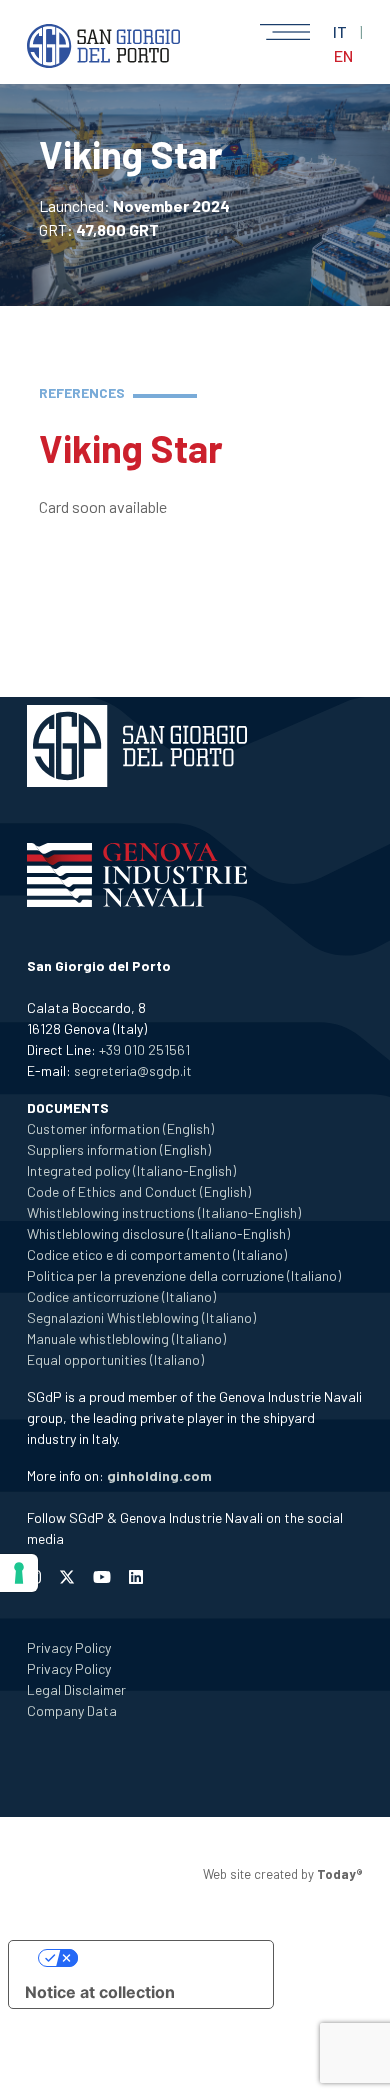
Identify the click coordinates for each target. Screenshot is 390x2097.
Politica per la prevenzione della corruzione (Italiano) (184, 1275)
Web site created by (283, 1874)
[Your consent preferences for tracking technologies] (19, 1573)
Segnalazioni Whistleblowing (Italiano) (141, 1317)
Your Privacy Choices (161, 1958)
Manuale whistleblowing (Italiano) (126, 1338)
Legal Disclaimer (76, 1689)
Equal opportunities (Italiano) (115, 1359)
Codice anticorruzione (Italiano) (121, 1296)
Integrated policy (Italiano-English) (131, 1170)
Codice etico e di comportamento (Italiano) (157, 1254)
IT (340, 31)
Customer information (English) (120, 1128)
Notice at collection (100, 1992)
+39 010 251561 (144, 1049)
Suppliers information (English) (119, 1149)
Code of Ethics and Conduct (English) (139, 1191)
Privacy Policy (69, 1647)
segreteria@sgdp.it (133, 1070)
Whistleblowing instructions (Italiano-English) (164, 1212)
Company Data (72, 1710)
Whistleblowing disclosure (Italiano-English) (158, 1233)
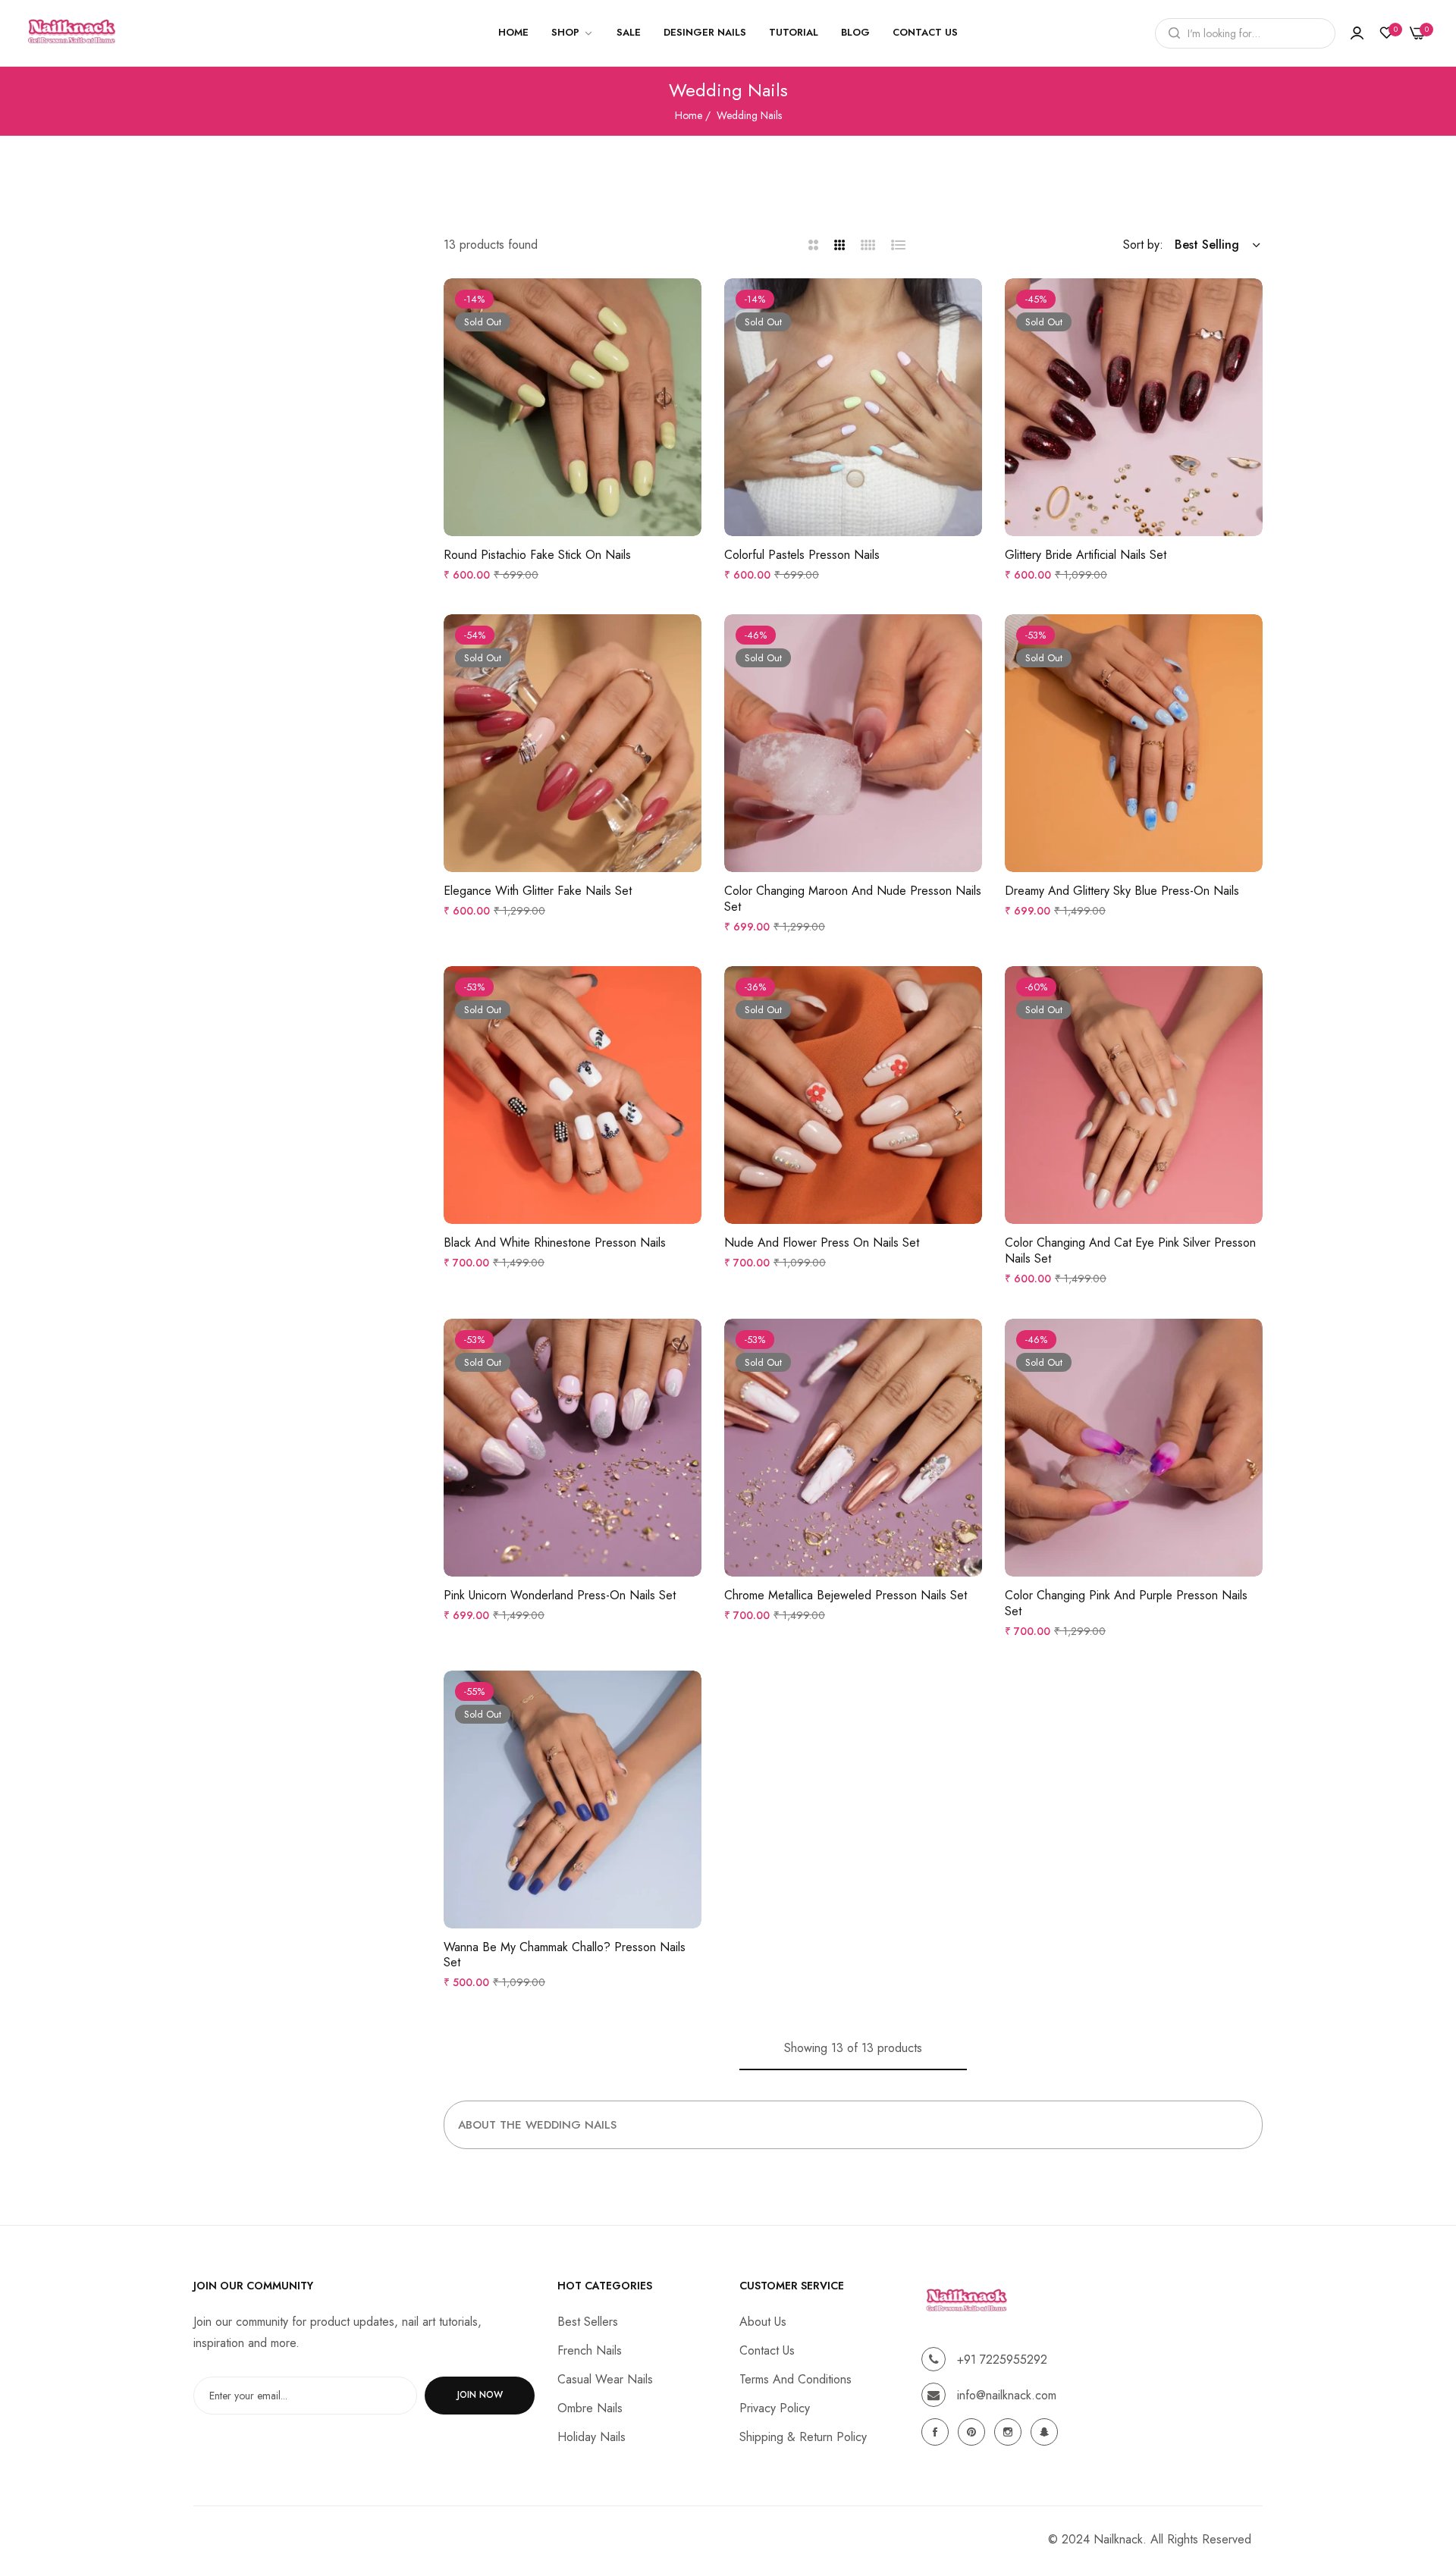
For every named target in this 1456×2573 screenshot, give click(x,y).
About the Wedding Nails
+-------+
* _Problem requirements_: Once you have found every line above holding the word "information", copy those lines.

* _Task solution_:
Customer information (English) (120, 1128)
Suppliers information (English) (119, 1149)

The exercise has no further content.